▶ DOCUMENT:
On 04/07/2016 04:38 PM, Jean-Philippe Brucker wrote:
> Hi Eric,
> 
> On Thu, Apr 07, 2016 at 11:33:42AM +0200, Eric Auger wrote:
>> Alex,
>> On 04/07/2016 01:12 AM, Alex Williamson wrote:
>>> On Mon,  4 Apr 2016 08:07:01 +0000
>>> Eric Auger <eric.au...@linaro.org> wrote:
>>>
>>>> This patch introduces iommu_get/put_single_reserved.
>>>>
>>>> iommu_get_single_reserved allows to allocate a new reserved iova page
>>>> and map it onto the physical page that contains a given physical address.
>>>> Page size is the IOMMU page one. It is the responsability of the
>>>> system integrator to make sure the in use IOMMU page size corresponds
>>>> to the granularity of the MSI frame.
>>>>
>>>> It returns the iova that is mapped onto the provided physical address.
>>>> Hence the physical address passed in argument does not need to be aligned.
>>>>
>>>> In case a mapping already exists between both pages, the IOVA mapped
>>>> to the PA is directly returned.
>>>>
>>>> Each time an iova is successfully returned a binding ref count is
>>>> incremented.

▶ DATASET EXCERPTS:
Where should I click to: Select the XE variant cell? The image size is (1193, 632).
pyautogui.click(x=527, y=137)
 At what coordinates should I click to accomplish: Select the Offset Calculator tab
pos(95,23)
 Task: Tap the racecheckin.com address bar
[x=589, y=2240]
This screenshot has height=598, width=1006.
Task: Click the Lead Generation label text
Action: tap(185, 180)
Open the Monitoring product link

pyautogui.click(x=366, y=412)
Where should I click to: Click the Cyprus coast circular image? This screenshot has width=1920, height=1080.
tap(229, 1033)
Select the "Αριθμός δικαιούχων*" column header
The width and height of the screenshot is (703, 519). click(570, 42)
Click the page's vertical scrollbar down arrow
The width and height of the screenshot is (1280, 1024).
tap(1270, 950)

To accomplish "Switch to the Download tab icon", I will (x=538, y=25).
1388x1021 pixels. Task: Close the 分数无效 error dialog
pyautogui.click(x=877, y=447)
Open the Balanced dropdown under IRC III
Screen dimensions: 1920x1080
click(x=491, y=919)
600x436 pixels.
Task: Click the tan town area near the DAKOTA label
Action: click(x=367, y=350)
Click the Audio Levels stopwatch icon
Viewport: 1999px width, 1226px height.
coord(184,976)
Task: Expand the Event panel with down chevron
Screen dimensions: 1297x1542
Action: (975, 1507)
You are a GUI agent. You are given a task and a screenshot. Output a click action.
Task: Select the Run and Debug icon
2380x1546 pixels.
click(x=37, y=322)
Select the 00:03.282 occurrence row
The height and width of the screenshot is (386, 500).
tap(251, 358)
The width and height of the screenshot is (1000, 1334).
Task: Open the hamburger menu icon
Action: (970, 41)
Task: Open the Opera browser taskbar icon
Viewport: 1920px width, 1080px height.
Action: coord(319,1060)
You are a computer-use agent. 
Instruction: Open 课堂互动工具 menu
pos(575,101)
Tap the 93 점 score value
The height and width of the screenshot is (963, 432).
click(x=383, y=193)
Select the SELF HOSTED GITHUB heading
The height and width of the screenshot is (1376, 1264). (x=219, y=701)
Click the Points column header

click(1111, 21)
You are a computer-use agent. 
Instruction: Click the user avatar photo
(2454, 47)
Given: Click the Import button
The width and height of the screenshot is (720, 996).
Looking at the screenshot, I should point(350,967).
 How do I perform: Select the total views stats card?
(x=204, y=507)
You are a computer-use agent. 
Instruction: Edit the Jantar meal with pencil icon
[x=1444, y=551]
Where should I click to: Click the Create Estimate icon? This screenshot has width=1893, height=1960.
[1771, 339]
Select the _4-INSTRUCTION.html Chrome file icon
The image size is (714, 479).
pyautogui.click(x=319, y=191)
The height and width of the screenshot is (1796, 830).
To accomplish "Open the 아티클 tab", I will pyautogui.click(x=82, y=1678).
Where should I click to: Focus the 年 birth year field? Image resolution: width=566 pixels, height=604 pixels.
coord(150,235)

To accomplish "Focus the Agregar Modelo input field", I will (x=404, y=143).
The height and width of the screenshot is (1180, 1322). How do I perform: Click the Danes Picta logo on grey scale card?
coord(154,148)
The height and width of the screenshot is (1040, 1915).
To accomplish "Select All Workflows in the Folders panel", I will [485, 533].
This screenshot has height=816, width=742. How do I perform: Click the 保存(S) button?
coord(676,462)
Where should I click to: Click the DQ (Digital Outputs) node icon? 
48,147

▶ EXERCISE: Copy the part of the IOMMU patch thread above that falls between "On 04/07/2016 04:38" and "given physical address.", inclusive.

▶ TASK OUTPUT:
On 04/07/2016 04:38 PM, Jean-Philippe Brucker wrote:
> Hi Eric,
> 
> On Thu, Apr 07, 2016 at 11:33:42AM +0200, Eric Auger wrote:
>> Alex,
>> On 04/07/2016 01:12 AM, Alex Williamson wrote:
>>> On Mon,  4 Apr 2016 08:07:01 +0000
>>> Eric Auger <eric.au...@linaro.org> wrote:
>>>
>>>> This patch introduces iommu_get/put_single_reserved.
>>>>
>>>> iommu_get_single_reserved allows to allocate a new reserved iova page
>>>> and map it onto the physical page that contains a given physical address.